- Screenshot grounding data:

══════════════════════════════

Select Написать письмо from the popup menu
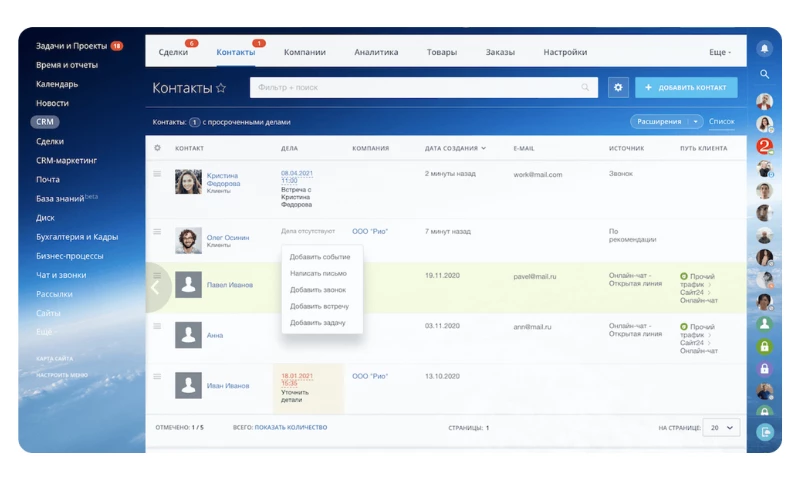Image resolution: width=800 pixels, height=480 pixels. [x=318, y=273]
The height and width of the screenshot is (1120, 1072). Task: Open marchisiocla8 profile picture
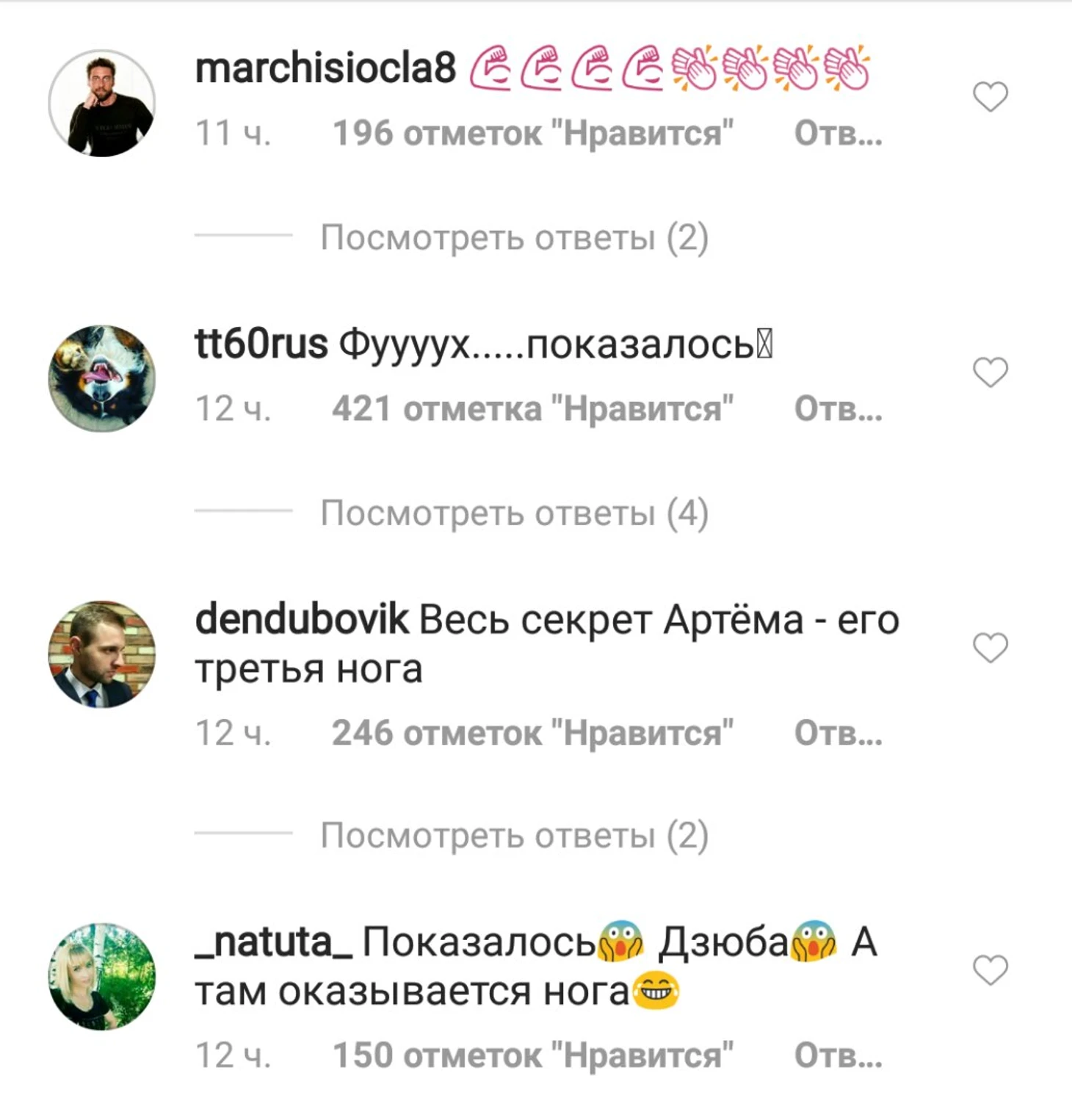pos(102,103)
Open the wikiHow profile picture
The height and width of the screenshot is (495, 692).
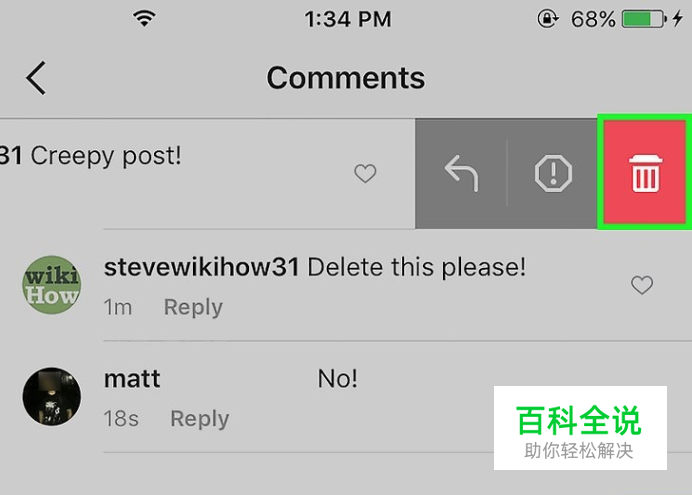tap(52, 285)
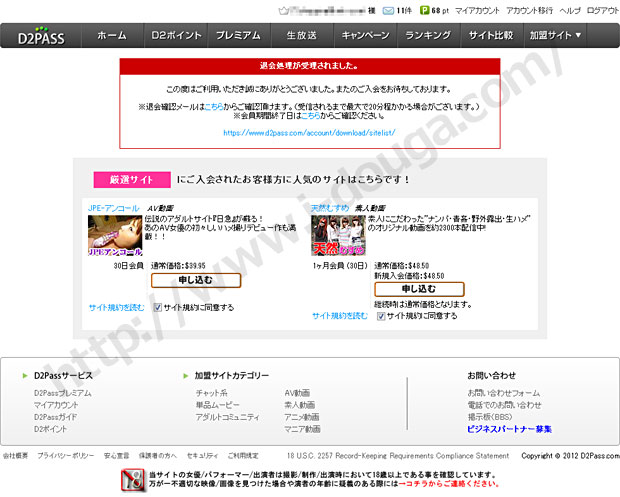The image size is (620, 497).
Task: Click the left サイト規約を読む link
Action: (x=116, y=308)
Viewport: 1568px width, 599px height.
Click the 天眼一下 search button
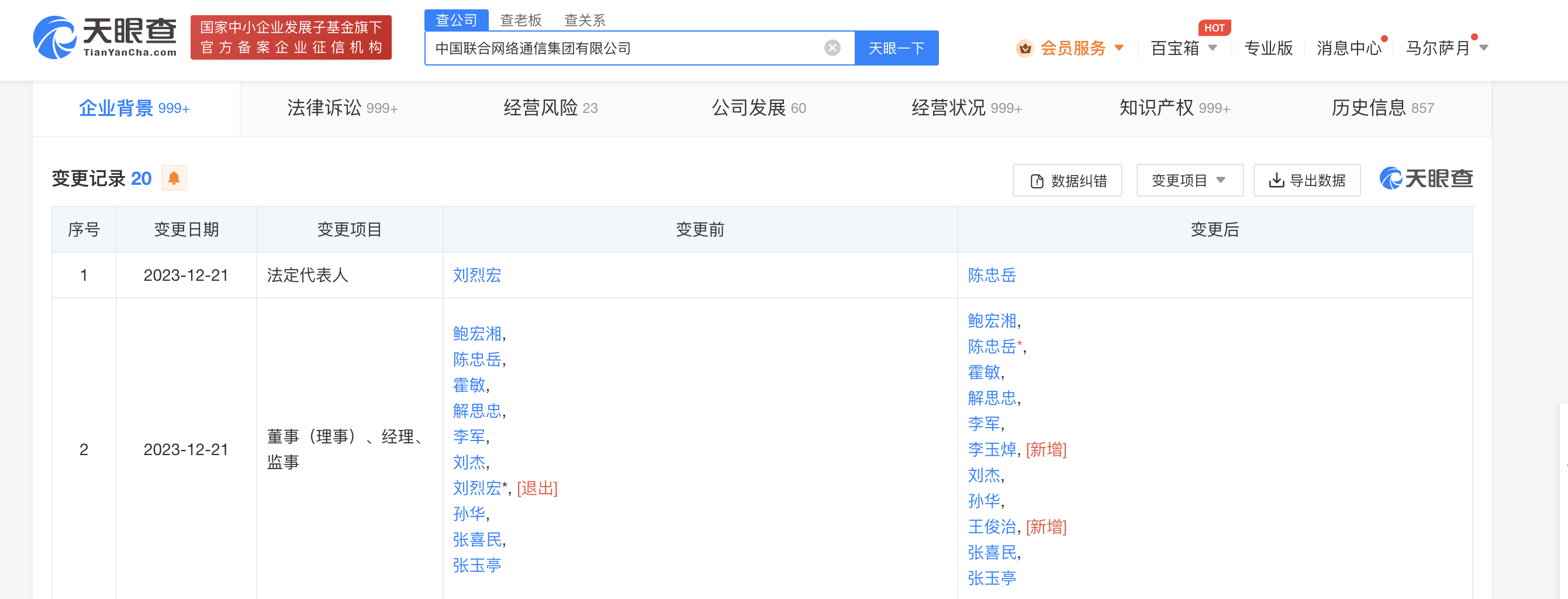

══════════════════════════════

- Task:
Take each line from the records and copy it unchanged, leaving images out.

- Final answer:
Select Написать письмо from the popup menu
Image resolution: width=800 pixels, height=480 pixels. [x=318, y=273]
The height and width of the screenshot is (1120, 1072). Task: Open marchisiocla8 profile picture
pos(102,103)
Open the wikiHow profile picture
The height and width of the screenshot is (495, 692).
tap(52, 285)
The image size is (620, 497).
Task: Click the left サイト規約を読む link
Action: (x=116, y=308)
Viewport: 1568px width, 599px height.
Click the 天眼一下 search button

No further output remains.